Tom Evans

Personal information
- Full name: Thomas Evans
- Date of birth: 28 November 1907
- Place of birth: Ton Pentre, Wales
- Date of death: 1993 (aged 85–86)
- Height: 5 ft 6+1⁄2 in (1.69 m)
- Position: Right half

Senior career*
- Years: Team / Apps / (Gls)
- Ton Pentre
- Leytonstone
- 1927–: Tottenham Hotspur / 0 / (0)
- –1929: Northfleet United
- 1929–1936: Tottenham Hotspur / 94 / (4)

= Tom Evans (footballer, born 1907) =

Welsh footballer

Thomas Evans (28 November 1907 – 1993) was a professional footballer.

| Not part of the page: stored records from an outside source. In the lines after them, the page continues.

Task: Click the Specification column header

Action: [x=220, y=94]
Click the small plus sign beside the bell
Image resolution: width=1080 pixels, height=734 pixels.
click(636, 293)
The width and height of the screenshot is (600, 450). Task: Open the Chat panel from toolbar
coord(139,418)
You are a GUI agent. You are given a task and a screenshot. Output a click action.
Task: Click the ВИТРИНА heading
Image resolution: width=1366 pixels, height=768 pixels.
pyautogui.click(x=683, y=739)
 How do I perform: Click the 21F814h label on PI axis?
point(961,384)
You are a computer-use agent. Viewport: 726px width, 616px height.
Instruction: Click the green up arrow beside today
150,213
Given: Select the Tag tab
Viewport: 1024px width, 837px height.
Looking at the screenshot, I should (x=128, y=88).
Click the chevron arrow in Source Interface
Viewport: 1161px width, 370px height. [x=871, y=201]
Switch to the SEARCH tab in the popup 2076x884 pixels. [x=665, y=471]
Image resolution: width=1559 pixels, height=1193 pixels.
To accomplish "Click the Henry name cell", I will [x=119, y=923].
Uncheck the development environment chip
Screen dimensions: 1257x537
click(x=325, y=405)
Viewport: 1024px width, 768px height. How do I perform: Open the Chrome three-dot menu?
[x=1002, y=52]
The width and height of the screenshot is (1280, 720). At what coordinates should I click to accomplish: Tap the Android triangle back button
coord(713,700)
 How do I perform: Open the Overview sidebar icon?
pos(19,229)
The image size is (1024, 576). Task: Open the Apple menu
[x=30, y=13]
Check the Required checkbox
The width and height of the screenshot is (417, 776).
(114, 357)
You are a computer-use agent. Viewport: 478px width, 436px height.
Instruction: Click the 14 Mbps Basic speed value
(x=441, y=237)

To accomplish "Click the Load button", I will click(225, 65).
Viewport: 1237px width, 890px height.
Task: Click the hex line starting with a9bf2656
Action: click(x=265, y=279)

Evans was born in Ton Pentre, and played for Ton Pentre, Leytonstone, Northfleet, Tottenham Hotspur.

== Playing career ==
Evans began his career at Welsh club Ton Pentre before joining non league Leytonstone. In 1927 he made the move to Tottenham Hotspur which was to be his first spell at White Hart Lane. Evans joined Spurs nursery club Northfleet United before rejoining the Spurs in 1929. The right half featured in 101 games and scored on four occasions for the club in all competitions. After leaving the Spurs in 1936, Evans ended his career by opening and continuing to run his garage.